The Shanghai Composite index had a strong opening today, with the benchmark index beginning the day at 2,795, reflecting a gain of 0.4% from prior close.
The market was also anticipating upbeat data related to overseas trade and trade surplus. However, the published data was not impressive.
Investor sentiment, however, improved as China cleared way for initial phase human trials for experimental drugs to treat COVID-19, as it fights to limit cases that come from outside in the Heilongjiang province, which shares border with Russia.
All key industries in the index appreciated between 0.2% and 2%, including telecom stocks.
Imports of goods from China contracted 0.9% y-o-y in March, versus economists’ anticipations for a 9.5% decline, and following a 4% decrease in January-February put together.
China trade surplus fell to $19.90 billion in March, from $31.50 billion in the comparable period last year, but surpassed market anticipations of a surplus of $18.55 billion.
On y-o-y basis, exports contracted 6.6%, compared with predictions for a 14% decline.
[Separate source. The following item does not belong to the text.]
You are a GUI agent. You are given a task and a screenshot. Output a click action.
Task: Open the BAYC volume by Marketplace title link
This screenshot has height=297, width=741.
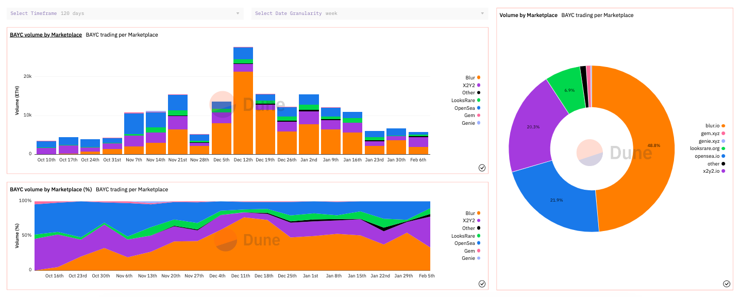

In the meanwhile, imports declined by 0.9%, lower than anticipations of a 9.5% decrease.
Exports of goods from China decreased 6.6% y-o-y in March, compared with economists’ anticipation of a 14% decrease, and after a 17.2% slump in January-February, amidst huge disruption of China’s logistics chain and sluggish demand, due to the negative effect of COVID-19 outbreak.
In Australia, National Australia Bank’s index of business confidence dropped to a historical low of -66 in March, from -4 in February, mirroring extreme harm created by the coronavirus disease.
The index of business conditions plunged to -21, from 0 in February, pulled down by steep decrease in earnings, revenues and jobs.
Furthermore, new orders declined to their historical low and capacity utilization decreased.
The virus has created extreme negative impact on two of Australia’s most attractive industries, namely education and tourism, with the Reserve Bank of Australia (RBA) cautioning economic output will undergo an extremely sharp contraction this quarter.
Commenting on the economic data, NAB Group chief economist, Alan Oster said “While almost everyone expects a fairly rapid bound back in activity once the spread of the coronavirus is contained and social distancing rules are relaxed, the immediate worry for the business sector is the impact on cash flows. For now more businesses expect it to get worse before it gets better.”